> [Information shown]:

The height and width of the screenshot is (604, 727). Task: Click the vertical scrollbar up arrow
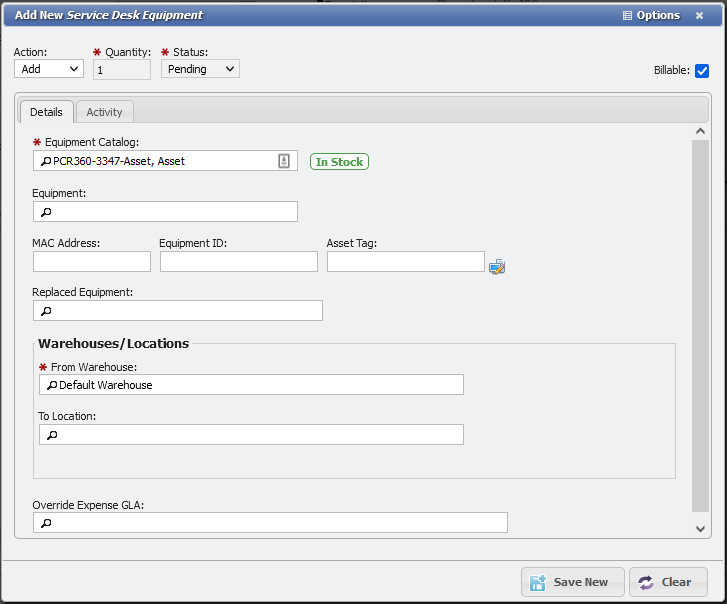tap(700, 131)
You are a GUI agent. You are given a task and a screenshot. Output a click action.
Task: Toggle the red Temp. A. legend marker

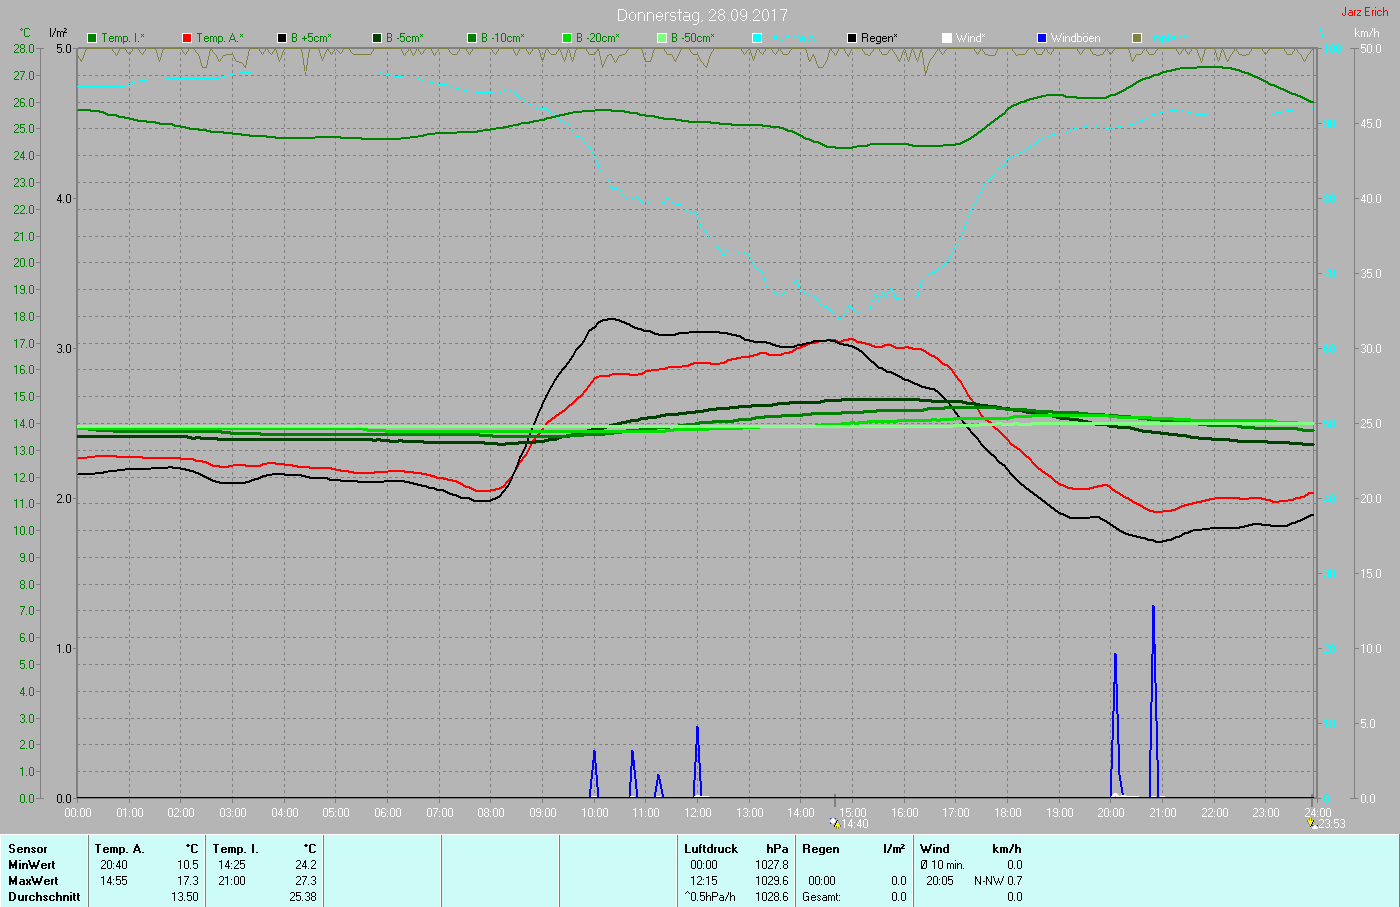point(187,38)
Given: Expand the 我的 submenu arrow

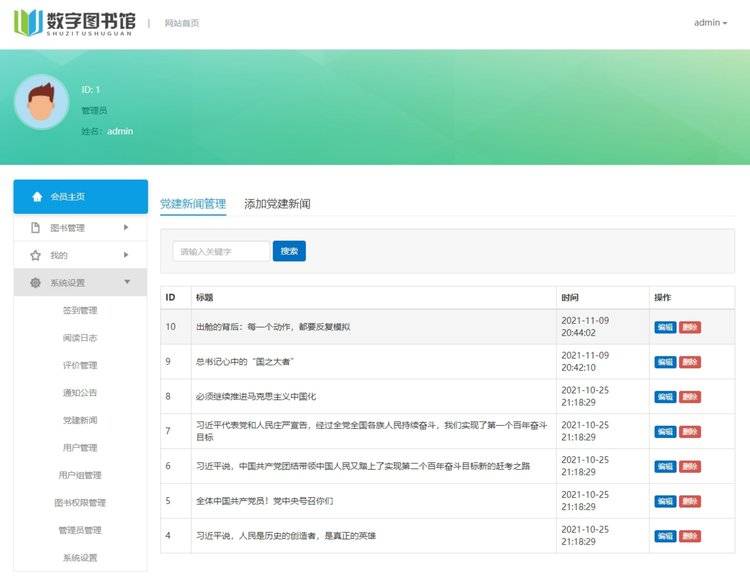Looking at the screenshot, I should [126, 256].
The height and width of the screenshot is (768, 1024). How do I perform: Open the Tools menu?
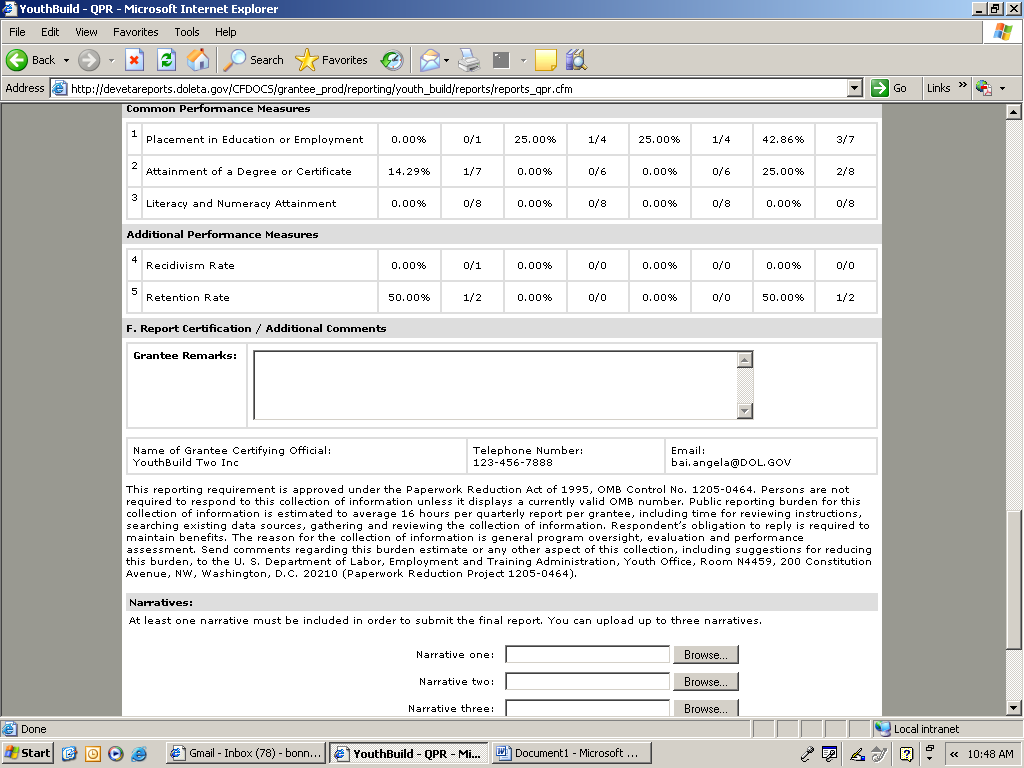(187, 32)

> [Directions]:
Count the lines in the entries above that contain the word "height" and reply with the number alone.

> [Full solution]:
2